▶ _本文抜粋_:
• • • • • • •

2011年6月25日土曜日

Objectify-appengineでGAEデータストアを操作する

GWTプログラミングにおいては、GWT-RPCを利用することはしばしばあります。この場合、サーバークライアント間でのデータのやりとりは、
シリアライズ可能なPureなデータクラスを用意する
のが前提になります。ここで、データベースを絡めてくると厄介な問題がおきます。例えば、GAEのDatastoreを利用する場合、DatastoreとのやりとりはJPAやJDOのフレームワークを使いますが、この場合のEntityクラスには、それら特有の記述(アノテーション)が必要となります。このEntityクラスは、GWTで利用可能なシリアライズ化されず、GWT-RPCでは受けつけられません。よって、PureデータクラスをDTOとして中身の入れ替え作業が必要になります。その手間は面倒です。

objectify-appengineというライブラリ
この問題を解決する方法として、objectify-appengineと呼ばれるGAEのデータストアに対応したライブラリがあります。これを利用することで、GWTーRPCで利用したデータクラスをそのままデータストアに渡すことができます。本ラボでは現在まだ試行中ですが、JDOと同じような感覚で利用できるのがポイントです。

ライブラリの準備
まず、公式サイトからライブラリを入手して下さい。最近、3.0のバージョンが出たようです。3.0でどう変わったのかはちょっと不明です。ライブラリにパスを通したあと、GWTの設定ファイルに以下の記述を追記して下さい。
<inherits name="com.googlecode.objectify.Objectify" />
javax.persistanceのアノテーションを利用しますので、
ejb3-persistance.jar 
をクラスパスに記述してください。

Entityクラスの記述方法
下記に示すとおり、記述はシンプルになります。

  • idには@Idを追記
  • getter/setterはなくても良い(書いておいたほうがいいでしょう)
  • @Transient String doNotPersistがいるらしい(調査中、不要かも)

import javax.persistence.Id; 
import javax.persistence.Transient;

public class Car
{
     @Id Long id;
    String vin;
    int color;
    @Transient String doNotPersist;

    public Car() {}
    
    public Car(String vin, int color)
    {
        this.vin = vin;
        this.color = color;
    }
}


以下にとりあえず基本的な記述の仕方を載せます。

クラスの登録
ここはJDOなどとちょっと違うところです。ObjectifyはどのクラスがEntityクラスに相当するのか、コードで明示的に記述する必要があります。
ObjectifyService.register(Car.class);//該当するクラスを登録
Objectify ofy = ObjectifyService.begin(); //サービスのインスタンスを生成
データの追加・修正
ofy.put(car);
削除
ofy.delete(car);

検索
//IDによる検索
Car fetched1 = ofy.get(new Key(Car.class, porsche.id));
Car fetched2 = ofy.get(Car.class, porsche.id); 


//クエリによる検索(結果が1つの場合)
Car car = ofy.query(Car.class).filter("vin", "123456789").get();

//クエリによる検索(結果が複数ある場合)
Query q = ofy.query(Car.class).filter("vin >", "123456789");
for (Car car: q) {
    System.out.println(car.toString());
}
リファレンスをみてみるといろいろ強力な処理ができるようで、GAEのデータストアを利用する際のフレームワークの候補として挙げてみて良いと思います。

• • • • • • •

▶ _求められること_: 本文の「GWTプログラミングにおいて」から「をクラスパスに記述してください。」までのすべてを、「ライブラリ」を「ツール」に変えて書き直してください。

▶ _提供された情報_:
• • • • • • •

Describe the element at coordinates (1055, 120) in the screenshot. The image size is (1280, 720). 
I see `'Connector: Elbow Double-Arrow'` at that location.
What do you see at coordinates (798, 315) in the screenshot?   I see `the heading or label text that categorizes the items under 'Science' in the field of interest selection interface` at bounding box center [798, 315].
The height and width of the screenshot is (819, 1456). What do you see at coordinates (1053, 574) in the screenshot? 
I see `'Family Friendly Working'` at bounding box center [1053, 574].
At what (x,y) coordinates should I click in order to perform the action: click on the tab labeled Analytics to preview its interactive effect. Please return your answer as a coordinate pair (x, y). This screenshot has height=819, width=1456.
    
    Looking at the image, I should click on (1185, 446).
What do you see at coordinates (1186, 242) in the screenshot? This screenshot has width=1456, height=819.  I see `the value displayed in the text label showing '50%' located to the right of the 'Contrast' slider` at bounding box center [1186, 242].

• • • • • • •

▶ _解答欄_:
GWTプログラミングにおいては、GWT-RPCを利用することはしばしばあります。この場合、サーバークライアント間でのデータのやりとりは、
シリアライズ可能なPureなデータクラスを用意する
のが前提になります。ここで、データベースを絡めてくると厄介な問題がおきます。例えば、GAEのDatastoreを利用する場合、DatastoreとのやりとりはJPAやJDOのフレームワークを使いますが、この場合のEntityクラスには、それら特有の記述(アノテーション)が必要となります。このEntityクラスは、GWTで利用可能なシリアライズ化されず、GWT-RPCでは受けつけられません。よって、PureデータクラスをDTOとして中身の入れ替え作業が必要になります。その手間は面倒です。

objectify-appengineというツール
この問題を解決する方法として、objectify-appengineと呼ばれるGAEのデータストアに対応したツールがあります。これを利用することで、GWTーRPCで利用したデータクラスをそのままデータストアに渡すことができます。本ラボでは現在まだ試行中ですが、JDOと同じような感覚で利用できるのがポイントです。

ツールの準備
まず、公式サイトからツールを入手して下さい。最近、3.0のバージョンが出たようです。3.0でどう変わったのかはちょっと不明です。ツールにパスを通したあと、GWTの設定ファイルに以下の記述を追記して下さい。
<inherits name="com.googlecode.objectify.Objectify" />
javax.persistanceのアノテーションを利用しますので、
ejb3-persistance.jar 
をクラスパスに記述してください。